WASHINGTON - A Trump-appointed ambassador acknowledges there was a quid pro quo and then seemingly undercut his own testimony.
Both sides are claiming victory after US Ambassador to the European Union Gordon Sondland's testimony in Wednesday's impeachment inquiry hearings.
Republicans maintain his account is proof President Trump was not involved in any quid pro quo, while Democrats argue otherwise.
"I think today's testimony is among the most significant evidence to date," Rep. Adam Schiff (D-CA) told reporters.
Schiff claimed this as a very important moment for the impeachment inquiry.
"It was the conditioning of official acts for something of great value to the president, these political investigations," Schiff said. "It goes right to the heart of the issue of bribery as well as other potential high crimes and misdemeanors. But we also have heard for the first time that knowledge of this scheme was pervasive.
While Republicans flag this point made repeatedly by Sondland.
When asked if the President ever told him about any preconditions for the aid to be released, Sondland replied, "No."
Sondland claimed he thought a quid pro quo existed, but not in regards to holding up aid.
"As I testified previously, Mr. Giuliani's requests were a quid pro quo for arranging a White House visit for President Zelenskiy. Mr. Giuliani demanded that Ukraine make a public statement announcing investigations of the 2016 election, DNC server and Burisma.
Sondland then eventually presumed the hold on security assistance played a part as well.
"That was my presumption yes," he told the committee, while still making it clear he never got a presidential directive.
"My testimony is I never heard from President Trump that aid was conditioned on announcement on elections," Sondland said.
And he also recounted a phone call with President Trump – he asked point-blank what Trump wanted from Ukraine.
"He said nothing. 'I want no quid pro quo. I just want Zelensky to do what he ran on,'" the ambassador testified.
Much like Tuesday's witnesses Sondland also testified, at the time, he did not equate investigating Burisma with the Bidens.
"It was always Burisma to me and I didn't know about the connection to Burisma and Biden," he told the committee.
Republicans also questioned if it was really that unusual to hold up foreign aid.
Rep. Devin Nunes, (R-CA) said, "President Trump doesn't like foreign aid to start with."
"I've heard that, yes," Sondland replied.
"Before a president can send foreign aid, there has to be certification that there was no corruption," Nune said.
"I'm aware of that now," the ambassador answered.
While leaving the White House Wednesday afternoon, President Trump read directly from a transcript of the day's testimony.
"He asks me screaming, 'What do you want from Ukraine?'" Trump read.
Sondland: "It was a very short abrupt conversation.
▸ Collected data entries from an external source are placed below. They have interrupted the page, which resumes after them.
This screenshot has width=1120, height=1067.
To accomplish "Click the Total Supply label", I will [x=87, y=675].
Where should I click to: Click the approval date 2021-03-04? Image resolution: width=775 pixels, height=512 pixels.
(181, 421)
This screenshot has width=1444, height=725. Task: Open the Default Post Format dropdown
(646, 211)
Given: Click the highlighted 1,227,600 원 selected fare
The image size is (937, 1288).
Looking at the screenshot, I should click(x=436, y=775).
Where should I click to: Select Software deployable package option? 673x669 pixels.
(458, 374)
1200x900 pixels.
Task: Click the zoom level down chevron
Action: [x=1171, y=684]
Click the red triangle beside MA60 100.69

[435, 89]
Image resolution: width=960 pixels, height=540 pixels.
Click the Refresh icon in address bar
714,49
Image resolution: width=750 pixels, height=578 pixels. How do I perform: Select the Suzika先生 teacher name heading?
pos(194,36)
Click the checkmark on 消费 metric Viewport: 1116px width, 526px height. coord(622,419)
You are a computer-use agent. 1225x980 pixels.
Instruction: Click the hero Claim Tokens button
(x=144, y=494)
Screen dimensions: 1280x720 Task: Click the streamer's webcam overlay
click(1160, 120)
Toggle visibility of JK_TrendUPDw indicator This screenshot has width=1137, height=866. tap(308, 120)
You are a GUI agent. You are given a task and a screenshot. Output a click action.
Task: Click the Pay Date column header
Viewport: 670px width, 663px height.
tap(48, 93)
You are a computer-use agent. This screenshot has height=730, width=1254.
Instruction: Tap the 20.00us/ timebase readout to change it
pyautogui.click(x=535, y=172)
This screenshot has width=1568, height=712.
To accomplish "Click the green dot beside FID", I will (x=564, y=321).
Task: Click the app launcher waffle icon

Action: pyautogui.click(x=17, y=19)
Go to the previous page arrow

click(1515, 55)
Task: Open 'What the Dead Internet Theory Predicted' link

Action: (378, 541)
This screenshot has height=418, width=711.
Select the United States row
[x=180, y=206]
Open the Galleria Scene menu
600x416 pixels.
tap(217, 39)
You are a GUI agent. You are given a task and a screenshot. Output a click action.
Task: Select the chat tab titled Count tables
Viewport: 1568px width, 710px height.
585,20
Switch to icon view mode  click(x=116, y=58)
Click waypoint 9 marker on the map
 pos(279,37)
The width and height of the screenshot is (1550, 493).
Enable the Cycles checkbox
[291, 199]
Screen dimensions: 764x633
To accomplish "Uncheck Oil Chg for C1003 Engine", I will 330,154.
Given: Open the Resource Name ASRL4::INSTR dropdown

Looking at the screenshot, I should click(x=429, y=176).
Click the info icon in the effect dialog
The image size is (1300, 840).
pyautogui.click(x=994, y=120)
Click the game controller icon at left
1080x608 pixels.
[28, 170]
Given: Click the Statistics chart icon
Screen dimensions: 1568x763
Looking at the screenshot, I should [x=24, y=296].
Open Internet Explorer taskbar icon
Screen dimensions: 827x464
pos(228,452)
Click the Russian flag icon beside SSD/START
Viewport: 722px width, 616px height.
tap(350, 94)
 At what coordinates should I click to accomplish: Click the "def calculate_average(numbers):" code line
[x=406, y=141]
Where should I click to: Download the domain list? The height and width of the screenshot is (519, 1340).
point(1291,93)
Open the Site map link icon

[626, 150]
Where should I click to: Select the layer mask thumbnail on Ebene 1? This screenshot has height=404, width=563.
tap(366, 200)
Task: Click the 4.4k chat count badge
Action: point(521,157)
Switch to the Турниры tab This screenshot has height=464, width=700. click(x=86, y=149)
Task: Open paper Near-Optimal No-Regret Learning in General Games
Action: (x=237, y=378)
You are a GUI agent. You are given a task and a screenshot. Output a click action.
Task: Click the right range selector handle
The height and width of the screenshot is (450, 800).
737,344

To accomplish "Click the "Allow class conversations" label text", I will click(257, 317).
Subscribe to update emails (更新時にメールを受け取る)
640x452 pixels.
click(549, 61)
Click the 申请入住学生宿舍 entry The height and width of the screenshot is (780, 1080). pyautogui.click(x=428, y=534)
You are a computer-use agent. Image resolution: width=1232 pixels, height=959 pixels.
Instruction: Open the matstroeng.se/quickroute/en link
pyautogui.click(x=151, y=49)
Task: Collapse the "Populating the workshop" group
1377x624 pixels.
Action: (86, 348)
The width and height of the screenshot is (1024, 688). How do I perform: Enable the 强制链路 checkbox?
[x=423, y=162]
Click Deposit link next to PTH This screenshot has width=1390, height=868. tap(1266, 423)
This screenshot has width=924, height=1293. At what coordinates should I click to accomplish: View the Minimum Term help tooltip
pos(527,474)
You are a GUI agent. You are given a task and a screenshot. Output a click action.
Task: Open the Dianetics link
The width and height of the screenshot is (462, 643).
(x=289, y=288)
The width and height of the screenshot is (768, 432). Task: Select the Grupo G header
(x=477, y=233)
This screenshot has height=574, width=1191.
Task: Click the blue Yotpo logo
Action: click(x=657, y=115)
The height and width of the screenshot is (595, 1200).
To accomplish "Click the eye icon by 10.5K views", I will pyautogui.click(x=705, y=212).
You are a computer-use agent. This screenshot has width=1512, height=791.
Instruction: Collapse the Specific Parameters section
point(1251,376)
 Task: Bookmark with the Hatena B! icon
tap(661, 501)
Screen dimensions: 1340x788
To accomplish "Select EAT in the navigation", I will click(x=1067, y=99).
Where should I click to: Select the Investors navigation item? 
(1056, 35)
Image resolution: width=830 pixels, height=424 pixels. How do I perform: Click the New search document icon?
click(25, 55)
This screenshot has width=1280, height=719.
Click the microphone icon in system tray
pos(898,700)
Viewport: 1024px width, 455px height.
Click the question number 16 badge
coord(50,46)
He was not in a good mood."
"I'm always in a good mood. I don't know what that is," the President said as he continued reading.
Sondland: "I keep hearing all these different ideas, theories and this and that – what do you want?"
"And now here is my response that he gave, just gave… ready, you have the cameras rolling. I want nothing, that's what I want from Ukraine. I want nothing, I said it twice," Trump said.
As the President insisted again he did nothing wrong, he pushed back on Sondland's testimony.
"I don't know him very well. I have not spoken to him much. This is not a man I know well. Seems like a nice guy though," Trump said.
But Wednesday that nice guy threatened to crack the impeachment inquiry wide open. Trump disagreed, calling for people to "read the transcript" and insisting the phone call was "perfect."
Then he says the final word from the President of the United States. I want nothing. Thank you. folks. Have a good time," the President told the assembled members of the media.
The White House also released a statement saying "Democrats are chasing ghosts" and that Sondland's testimony only reiterated that Trump "wanted nothing" from Ukraine.